The Health of the RPG Industry

Mark Arsenault, president of Gold Rush Games, had some unhappy observations on the health of the RPG industry in his post Changes in the Air: A GRG Update for our Fans on the Gold Rush Games forums on May 5th. One item in particular was the small sales size:

[T]he general consensus is that sales are down across the board (with new product sales in the 200-800 unit range; very low compared to just 2 years ago)...

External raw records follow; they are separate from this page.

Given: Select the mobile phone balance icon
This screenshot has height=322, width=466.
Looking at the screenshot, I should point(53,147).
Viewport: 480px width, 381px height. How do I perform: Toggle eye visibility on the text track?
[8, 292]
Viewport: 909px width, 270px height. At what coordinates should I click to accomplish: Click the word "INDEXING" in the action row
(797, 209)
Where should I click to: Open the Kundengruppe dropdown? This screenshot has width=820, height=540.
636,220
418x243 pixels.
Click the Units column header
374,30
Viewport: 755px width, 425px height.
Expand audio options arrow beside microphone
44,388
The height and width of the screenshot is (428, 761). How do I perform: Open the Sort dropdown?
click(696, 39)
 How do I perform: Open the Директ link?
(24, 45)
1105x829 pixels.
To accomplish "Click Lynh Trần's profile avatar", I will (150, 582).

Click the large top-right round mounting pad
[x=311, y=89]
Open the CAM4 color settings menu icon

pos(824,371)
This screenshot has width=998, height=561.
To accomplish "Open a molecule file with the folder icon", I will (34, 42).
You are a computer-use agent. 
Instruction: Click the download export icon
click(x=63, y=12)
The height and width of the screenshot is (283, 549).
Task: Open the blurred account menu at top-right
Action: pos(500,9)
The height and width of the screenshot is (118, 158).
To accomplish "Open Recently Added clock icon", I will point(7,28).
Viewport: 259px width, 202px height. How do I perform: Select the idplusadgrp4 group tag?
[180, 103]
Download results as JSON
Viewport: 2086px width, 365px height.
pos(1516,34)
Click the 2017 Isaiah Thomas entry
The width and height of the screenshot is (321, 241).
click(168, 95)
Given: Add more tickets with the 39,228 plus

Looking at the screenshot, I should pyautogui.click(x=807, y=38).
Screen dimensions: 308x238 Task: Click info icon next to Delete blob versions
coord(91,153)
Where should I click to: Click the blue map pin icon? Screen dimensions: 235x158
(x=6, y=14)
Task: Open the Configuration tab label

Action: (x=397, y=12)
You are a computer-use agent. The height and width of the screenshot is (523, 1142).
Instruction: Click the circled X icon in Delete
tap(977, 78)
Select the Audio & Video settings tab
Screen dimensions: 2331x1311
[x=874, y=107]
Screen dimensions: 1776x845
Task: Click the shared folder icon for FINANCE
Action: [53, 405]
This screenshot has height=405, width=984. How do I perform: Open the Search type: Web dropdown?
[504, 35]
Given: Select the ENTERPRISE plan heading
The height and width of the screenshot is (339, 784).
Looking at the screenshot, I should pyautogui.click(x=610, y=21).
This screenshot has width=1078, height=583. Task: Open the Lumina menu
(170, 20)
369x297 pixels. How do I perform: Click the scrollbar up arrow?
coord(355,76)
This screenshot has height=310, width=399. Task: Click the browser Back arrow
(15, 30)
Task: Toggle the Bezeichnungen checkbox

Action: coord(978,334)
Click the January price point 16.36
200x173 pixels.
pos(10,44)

The market leaders, of course, are selling in larger quantities, but even if these sales figures are only common among the second tier companies it's still ominous. Why have sales declined like this? Ron Edwards has argued in the past that this is due to the myth that a successful game must be an large rulebook supported by an ongoing stream of extensive support materials. Others have suggested that part of the problem is the supplement treadmill.

Recent Reading

  • Sharpe's Escape, by Bernard Cornwell; HarperCollins, USA, 2004. This volume of Sharpe's adventures takes place during the Bussaco campaign in Portugal in 1810, starting at Bussaco, visiting Coimbra, and ending along the Lines of Torres Vedras, near the Tagus River. While it maintains the formula (another incompetent British officer to plague Sharpe, another vicious enemy, another woman) the main characters remain engaging and the historical background fascinating. I enjoyed the homage to C.S. Forester. Overall, it was another good episode in the Sharpe saga.